Text section:
----------------
Friday, May 6, 2011

Catching up: Wednesday, Thursday & Friday

Wednesday, May 4. Heavy overcast but dry. A strange little waterfowl swimming in the pond turned to be a Greater Yellowlegs paddling around like a mini-duck. The Purple Martins, mostly hanging around the martin houses, and the Willets, mostly on the far side of the creek (but occasionally over on this side), are both settling their domestic business with a maximum of noise -- the Martins with continual chippering rounds of their video-game calls and the willets with the endless repetitions and variations on their name. The first Common Yellowthroat of the season, calling and chipping, turned up in the shrubbery at the far end of the old right-of-way but the calling warblers high in the tree tops all turned out to be Yellow-rumps. Great Crested Flycatcher marked his movements with loud, croaking, laughing calls but an Eastern Phoebe barely emitted only an unfamiliar little buzz; I might not have recognized it a Phoebe at all if it weren't for its persistent tail-wagging. Not all the newly arrived birds were welcome; add two squeaky male Brown-headed Cowbirds to the list. The plethora of singing House Wrens all over the territory all week may in fact only be a single bird which tirelessly tries out its bubbling song from every conceivable corner. Accounting for the calling Baltimare Orioles does, however, require the presence of more than one male; in fact, there have been three or four different birds working the burgeoning oaks. Hope the cowbirds don't dupe any of these with their nefarious egg-laying

Thursday, May 5. A trial run to Maple Swamp (in preparation for Sunday's walk). Strong winds from the north appear to have held down potential migration but many -- not all! -- of the local breeding birds were in. The only long-distance migrant was a Palm Warbler although a small, skulking, greenish bird that got away into the dense shrubbery at the edge of Maple Swamp Pond might have been something good (probably a female Tennessee Warbler foraging low down instead of high up because that's where the food was this morning).
----------------
Entries shown:
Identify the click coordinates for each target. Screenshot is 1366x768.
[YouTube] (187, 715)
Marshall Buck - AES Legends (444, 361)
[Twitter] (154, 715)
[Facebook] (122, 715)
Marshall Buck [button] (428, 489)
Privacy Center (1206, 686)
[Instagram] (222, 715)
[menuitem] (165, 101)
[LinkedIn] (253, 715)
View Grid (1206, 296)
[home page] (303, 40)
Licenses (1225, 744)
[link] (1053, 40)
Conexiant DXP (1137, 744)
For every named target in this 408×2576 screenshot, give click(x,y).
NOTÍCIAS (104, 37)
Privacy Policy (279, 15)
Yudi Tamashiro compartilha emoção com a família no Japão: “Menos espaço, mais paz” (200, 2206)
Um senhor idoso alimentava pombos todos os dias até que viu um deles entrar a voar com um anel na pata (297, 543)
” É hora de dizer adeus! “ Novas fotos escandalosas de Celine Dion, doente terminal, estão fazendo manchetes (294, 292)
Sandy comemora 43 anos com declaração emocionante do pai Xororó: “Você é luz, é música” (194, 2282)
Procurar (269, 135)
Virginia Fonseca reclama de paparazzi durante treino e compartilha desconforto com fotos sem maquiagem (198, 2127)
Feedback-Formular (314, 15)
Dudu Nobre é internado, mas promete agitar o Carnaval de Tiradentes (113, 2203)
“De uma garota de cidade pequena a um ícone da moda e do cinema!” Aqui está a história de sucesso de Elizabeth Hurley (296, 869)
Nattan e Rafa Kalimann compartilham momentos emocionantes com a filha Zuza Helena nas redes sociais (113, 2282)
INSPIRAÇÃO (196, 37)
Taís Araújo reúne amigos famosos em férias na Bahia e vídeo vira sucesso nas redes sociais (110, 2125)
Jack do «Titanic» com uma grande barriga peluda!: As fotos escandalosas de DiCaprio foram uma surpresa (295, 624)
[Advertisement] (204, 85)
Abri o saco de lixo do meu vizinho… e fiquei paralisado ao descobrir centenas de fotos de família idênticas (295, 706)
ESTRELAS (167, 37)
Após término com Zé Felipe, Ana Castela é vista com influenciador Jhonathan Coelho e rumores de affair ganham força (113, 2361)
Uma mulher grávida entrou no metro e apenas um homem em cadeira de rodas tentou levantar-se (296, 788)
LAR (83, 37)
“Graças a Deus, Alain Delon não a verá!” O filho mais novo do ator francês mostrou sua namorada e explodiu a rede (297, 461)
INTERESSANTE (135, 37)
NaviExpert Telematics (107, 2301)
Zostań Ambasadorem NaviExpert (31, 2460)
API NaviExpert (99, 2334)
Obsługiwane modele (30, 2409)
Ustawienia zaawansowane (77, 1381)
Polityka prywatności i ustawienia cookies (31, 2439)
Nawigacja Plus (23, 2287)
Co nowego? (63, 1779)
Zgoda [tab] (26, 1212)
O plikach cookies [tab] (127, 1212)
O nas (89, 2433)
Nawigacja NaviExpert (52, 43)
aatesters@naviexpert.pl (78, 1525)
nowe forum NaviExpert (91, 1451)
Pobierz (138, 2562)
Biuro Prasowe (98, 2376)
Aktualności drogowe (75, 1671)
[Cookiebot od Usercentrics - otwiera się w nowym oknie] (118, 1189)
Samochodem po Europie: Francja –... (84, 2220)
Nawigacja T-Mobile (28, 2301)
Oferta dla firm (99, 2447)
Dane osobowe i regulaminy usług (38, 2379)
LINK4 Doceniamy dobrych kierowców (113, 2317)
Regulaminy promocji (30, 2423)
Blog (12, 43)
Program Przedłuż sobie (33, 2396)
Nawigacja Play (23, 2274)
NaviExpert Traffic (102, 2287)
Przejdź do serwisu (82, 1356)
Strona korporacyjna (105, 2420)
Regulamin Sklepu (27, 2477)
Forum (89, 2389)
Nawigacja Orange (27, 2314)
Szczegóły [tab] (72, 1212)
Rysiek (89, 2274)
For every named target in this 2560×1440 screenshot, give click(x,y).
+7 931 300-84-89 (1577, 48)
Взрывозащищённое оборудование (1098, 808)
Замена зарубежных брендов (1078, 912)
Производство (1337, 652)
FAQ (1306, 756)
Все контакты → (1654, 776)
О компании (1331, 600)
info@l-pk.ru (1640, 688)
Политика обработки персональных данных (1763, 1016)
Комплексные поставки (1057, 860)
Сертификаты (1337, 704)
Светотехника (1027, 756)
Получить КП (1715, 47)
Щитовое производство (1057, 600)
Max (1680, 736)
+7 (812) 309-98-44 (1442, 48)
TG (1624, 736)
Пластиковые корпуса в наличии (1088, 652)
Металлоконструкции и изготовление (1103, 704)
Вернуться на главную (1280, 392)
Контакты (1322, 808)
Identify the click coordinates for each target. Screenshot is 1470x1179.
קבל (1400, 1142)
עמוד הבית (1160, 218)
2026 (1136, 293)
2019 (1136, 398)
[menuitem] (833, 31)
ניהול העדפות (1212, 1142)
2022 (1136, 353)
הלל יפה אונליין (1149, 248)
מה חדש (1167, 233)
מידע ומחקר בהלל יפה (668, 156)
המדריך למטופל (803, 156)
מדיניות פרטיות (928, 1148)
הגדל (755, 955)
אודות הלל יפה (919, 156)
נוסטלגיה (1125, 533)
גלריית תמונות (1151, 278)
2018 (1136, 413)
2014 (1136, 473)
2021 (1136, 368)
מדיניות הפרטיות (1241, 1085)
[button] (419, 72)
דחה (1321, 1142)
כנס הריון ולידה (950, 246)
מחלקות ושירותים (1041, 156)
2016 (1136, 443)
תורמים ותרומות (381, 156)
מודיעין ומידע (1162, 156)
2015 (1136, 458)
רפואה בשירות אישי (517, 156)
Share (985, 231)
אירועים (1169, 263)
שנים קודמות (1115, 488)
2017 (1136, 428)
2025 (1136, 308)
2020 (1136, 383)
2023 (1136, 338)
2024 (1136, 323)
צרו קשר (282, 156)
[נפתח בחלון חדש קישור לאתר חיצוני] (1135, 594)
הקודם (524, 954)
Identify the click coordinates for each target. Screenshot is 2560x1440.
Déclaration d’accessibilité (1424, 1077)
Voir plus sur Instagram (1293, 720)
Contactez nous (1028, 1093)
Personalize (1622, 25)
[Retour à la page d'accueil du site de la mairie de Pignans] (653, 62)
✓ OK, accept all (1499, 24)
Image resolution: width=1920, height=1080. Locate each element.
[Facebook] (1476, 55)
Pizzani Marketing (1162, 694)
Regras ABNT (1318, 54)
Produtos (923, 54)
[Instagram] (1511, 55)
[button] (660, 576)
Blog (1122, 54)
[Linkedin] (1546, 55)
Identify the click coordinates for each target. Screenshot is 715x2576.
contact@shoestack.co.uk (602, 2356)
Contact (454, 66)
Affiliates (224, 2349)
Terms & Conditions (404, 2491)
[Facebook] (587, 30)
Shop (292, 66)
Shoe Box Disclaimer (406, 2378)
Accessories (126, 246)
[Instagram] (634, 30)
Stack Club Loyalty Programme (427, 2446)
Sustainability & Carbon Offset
----------------
Goals:
1) List every date that appears in the birding log.
2) Pick up the birding log right after its last sentence and keep writing in the same voice.
The items play no part in what comes next.

Results for each task:
1)
Friday, May 6, 2011
Wednesday, May 4
Thursday, May 5

2)
Friday, May 6. Beautiful, blue-sky morning after a cool overnight (frost on the edge of the marsh). Two Lesser Yellowlegs flying in formation made a couple of passes across the mouth of the pond; other yellowlegs -- presumably Greater -- were flying in the distance. As the day warmed up, a screeping, laughing Great Crested Flycatcher turned up and a trilling Pine Warbler as well, the latter for the first time this season (the only other warbler seen was a Yellow-rump). But the bird of the morning was a COMMON MERGANSER in the water at the mouth of the pond and the first of its species that I have seen here. It was initially seen in silhouette against the rising sun but eventually it swam out into the creek and moved far enough over into good light to show most of its markings. This was a big duck with a smooth, rounded head, riding high on the water and showing generous areas of white side and breast with only a thin dark line extending from the dark back into the white; it had an all-dark head, a sharp division between the dark head and the white lower neck and breast, and a merganser bill that was thick at the base. All these features were distinct from those of the Red-breasted Merganser which is the merganser that one expects to see on the creek in winter and migration. Our total is now 236 species.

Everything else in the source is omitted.